* Work to be completed *
Lay out the lines of data from the first line through the line containing "Looking at the screenshot, I should [886, 93].", inclusive, as a JSON list of strings with one string per line, leaving out blank lines.

* Listed entries *
--------------------------------------------------
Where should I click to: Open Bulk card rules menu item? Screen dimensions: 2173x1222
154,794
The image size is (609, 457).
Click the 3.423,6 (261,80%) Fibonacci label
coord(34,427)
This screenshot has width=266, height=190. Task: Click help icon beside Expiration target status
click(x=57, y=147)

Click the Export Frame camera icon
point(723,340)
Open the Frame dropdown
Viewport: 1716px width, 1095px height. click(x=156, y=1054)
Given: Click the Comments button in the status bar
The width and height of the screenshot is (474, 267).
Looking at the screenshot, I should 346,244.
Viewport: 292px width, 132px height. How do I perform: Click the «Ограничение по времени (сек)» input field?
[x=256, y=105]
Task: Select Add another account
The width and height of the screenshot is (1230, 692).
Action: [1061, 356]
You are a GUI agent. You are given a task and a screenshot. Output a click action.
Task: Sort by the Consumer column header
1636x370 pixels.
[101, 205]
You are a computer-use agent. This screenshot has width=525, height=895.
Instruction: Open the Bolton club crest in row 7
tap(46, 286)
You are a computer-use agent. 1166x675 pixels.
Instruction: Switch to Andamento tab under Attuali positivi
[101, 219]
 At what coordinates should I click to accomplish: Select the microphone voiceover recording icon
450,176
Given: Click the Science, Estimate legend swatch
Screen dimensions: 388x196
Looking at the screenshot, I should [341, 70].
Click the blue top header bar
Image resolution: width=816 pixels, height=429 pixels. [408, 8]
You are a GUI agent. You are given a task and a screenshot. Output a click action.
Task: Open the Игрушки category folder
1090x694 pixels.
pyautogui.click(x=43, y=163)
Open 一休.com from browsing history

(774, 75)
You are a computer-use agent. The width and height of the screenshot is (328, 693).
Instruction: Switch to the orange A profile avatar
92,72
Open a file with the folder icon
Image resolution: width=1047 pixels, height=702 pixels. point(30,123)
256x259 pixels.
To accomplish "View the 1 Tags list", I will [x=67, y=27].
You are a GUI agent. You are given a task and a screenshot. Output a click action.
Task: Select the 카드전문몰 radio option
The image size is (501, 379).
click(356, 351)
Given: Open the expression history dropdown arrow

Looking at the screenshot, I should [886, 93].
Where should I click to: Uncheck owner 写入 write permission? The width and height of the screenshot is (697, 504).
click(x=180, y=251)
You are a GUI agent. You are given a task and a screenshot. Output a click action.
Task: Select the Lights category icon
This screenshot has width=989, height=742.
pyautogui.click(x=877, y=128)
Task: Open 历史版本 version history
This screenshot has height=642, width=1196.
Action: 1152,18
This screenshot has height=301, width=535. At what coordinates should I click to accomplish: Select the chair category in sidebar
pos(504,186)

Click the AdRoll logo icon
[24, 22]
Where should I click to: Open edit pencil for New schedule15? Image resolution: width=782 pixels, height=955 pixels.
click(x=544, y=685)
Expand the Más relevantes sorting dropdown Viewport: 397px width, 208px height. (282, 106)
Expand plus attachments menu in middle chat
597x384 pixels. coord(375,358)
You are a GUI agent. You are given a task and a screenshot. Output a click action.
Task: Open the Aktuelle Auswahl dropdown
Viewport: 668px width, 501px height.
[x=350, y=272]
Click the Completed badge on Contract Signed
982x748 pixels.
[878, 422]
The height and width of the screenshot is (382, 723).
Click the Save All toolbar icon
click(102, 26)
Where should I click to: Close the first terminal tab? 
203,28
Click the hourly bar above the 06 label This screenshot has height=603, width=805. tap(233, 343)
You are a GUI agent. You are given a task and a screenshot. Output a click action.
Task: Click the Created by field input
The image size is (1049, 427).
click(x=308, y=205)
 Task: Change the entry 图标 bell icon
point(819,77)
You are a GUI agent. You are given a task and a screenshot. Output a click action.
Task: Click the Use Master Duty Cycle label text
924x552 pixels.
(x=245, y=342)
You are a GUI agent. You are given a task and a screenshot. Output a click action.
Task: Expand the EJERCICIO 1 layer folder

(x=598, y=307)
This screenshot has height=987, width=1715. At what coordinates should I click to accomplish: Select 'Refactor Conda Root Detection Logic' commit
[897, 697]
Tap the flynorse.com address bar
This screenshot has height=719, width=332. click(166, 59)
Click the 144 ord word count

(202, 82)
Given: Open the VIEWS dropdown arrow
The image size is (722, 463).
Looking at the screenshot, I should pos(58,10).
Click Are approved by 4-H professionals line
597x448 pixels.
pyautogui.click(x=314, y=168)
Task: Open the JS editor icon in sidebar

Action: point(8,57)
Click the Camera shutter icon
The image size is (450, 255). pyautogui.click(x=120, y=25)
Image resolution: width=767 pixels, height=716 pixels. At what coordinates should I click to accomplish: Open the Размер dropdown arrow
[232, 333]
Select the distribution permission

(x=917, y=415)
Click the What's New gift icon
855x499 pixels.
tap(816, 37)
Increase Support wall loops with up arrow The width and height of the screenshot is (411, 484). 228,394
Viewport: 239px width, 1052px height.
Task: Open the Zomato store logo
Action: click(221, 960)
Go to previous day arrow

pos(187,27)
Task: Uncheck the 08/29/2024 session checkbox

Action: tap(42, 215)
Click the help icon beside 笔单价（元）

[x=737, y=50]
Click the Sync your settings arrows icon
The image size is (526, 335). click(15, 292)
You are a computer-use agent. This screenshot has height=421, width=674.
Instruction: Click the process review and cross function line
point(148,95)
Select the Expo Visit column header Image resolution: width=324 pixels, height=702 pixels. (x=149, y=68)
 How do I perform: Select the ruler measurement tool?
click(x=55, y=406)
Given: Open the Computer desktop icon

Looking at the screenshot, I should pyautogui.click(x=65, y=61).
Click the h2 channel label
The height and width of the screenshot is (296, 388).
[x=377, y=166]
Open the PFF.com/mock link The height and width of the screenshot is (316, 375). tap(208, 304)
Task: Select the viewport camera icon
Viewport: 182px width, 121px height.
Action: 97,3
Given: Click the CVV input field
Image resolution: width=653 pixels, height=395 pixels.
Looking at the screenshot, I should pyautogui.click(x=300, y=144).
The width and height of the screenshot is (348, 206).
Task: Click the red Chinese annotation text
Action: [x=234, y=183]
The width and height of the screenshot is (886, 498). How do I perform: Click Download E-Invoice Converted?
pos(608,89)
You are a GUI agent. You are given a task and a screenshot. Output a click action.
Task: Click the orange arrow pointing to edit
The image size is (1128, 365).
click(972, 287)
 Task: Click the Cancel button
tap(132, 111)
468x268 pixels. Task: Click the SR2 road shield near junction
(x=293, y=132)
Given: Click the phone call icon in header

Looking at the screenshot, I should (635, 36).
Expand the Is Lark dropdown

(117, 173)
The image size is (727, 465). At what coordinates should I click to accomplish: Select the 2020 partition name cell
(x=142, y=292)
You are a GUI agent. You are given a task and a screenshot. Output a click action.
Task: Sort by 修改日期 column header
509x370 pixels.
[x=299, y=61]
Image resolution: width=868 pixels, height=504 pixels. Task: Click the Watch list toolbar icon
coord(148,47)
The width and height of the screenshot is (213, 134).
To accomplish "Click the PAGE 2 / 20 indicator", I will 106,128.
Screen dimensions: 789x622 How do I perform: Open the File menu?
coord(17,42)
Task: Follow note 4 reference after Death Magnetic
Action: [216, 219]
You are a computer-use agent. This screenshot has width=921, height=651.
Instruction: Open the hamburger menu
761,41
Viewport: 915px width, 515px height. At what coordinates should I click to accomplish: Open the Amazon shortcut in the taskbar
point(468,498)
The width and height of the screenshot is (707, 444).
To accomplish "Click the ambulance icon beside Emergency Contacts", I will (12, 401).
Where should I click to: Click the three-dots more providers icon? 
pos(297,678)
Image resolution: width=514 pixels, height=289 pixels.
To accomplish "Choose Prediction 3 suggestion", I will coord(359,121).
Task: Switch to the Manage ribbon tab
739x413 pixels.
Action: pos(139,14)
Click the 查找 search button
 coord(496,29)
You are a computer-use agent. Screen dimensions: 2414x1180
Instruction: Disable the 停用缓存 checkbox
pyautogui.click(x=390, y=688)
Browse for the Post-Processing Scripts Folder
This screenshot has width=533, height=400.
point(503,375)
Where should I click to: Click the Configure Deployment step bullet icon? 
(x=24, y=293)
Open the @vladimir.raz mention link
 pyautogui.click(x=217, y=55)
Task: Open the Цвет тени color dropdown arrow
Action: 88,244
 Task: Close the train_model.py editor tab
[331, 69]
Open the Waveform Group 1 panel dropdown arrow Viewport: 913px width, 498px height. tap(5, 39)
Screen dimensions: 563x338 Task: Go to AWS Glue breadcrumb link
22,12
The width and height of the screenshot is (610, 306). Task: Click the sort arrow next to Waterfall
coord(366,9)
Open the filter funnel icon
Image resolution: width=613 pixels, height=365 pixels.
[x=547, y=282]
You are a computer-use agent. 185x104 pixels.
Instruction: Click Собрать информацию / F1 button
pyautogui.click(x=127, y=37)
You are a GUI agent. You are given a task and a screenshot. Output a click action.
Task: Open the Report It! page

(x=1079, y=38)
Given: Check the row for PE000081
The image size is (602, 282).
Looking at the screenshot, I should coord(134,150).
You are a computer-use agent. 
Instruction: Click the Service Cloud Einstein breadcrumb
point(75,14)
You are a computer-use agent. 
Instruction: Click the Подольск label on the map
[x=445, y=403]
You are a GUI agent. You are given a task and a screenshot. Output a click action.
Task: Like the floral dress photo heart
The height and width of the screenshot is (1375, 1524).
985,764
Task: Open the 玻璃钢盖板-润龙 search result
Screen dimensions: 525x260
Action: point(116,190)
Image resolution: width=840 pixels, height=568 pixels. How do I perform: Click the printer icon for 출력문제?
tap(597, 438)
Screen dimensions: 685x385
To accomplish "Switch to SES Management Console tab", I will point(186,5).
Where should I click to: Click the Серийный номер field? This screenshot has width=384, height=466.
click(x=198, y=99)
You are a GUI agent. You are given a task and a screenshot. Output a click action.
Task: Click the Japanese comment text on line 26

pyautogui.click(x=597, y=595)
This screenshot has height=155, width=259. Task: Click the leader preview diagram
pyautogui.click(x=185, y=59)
--------------------------------------------------
* Solution below *
[
  "Where should I click to: Open Bulk card rules menu item? Screen dimensions: 2173x1222",
  "154,794",
  "The image size is (609, 457).",
  "Click the 3.423,6 (261,80%) Fibonacci label",
  "coord(34,427)",
  "This screenshot has width=266, height=190. Task: Click help icon beside Expiration target status",
  "click(x=57, y=147)",
  "Click the Export Frame camera icon",
  "point(723,340)",
  "Open the Frame dropdown",
  "Viewport: 1716px width, 1095px height. click(x=156, y=1054)",
  "Given: Click the Comments button in the status bar",
  "The width and height of the screenshot is (474, 267).",
  "Looking at the screenshot, I should 346,244.",
  "Viewport: 292px width, 132px height. How do I perform: Click the «Ограничение по времени (сек)» input field?",
  "[x=256, y=105]",
  "Task: Select Add another account",
  "The width and height of the screenshot is (1230, 692).",
  "Action: [1061, 356]",
  "You are a GUI agent. You are given a task and a screenshot. Output a click action.",
  "Task: Sort by the Consumer column header",
  "1636x370 pixels.",
  "[101, 205]",
  "You are a computer-use agent. This screenshot has width=525, height=895.",
  "Instruction: Open the Bolton club crest in row 7",
  "tap(46, 286)",
  "You are a computer-use agent. 1166x675 pixels.",
  "Instruction: Switch to Andamento tab under Attuali positivi",
  "[101, 219]",
  " At what coordinates should I click to accomplish: Select the microphone voiceover recording icon",
  "450,176",
  "Given: Click the Science, Estimate legend swatch",
  "Screen dimensions: 388x196",
  "Looking at the screenshot, I should [341, 70].",
  "Click the blue top header bar",
  "Image resolution: width=816 pixels, height=429 pixels. [408, 8]",
  "You are a GUI agent. You are given a task and a screenshot. Output a click action.",
  "Task: Open the Игрушки category folder",
  "1090x694 pixels.",
  "pyautogui.click(x=43, y=163)",
  "Open 一休.com from browsing history",
  "(774, 75)",
  "You are a computer-use agent. The width and height of the screenshot is (328, 693).",
  "Instruction: Switch to the orange A profile avatar",
  "92,72",
  "Open a file with the folder icon",
  "Image resolution: width=1047 pixels, height=702 pixels. point(30,123)",
  "256x259 pixels.",
  "To accomplish \"View the 1 Tags list\", I will [x=67, y=27].",
  "You are a GUI agent. You are given a task and a screenshot. Output a click action.",
  "Task: Select the 카드전문몰 radio option",
  "The image size is (501, 379).",
  "click(356, 351)",
  "Given: Open the expression history dropdown arrow",
  "Looking at the screenshot, I should [886, 93]."
]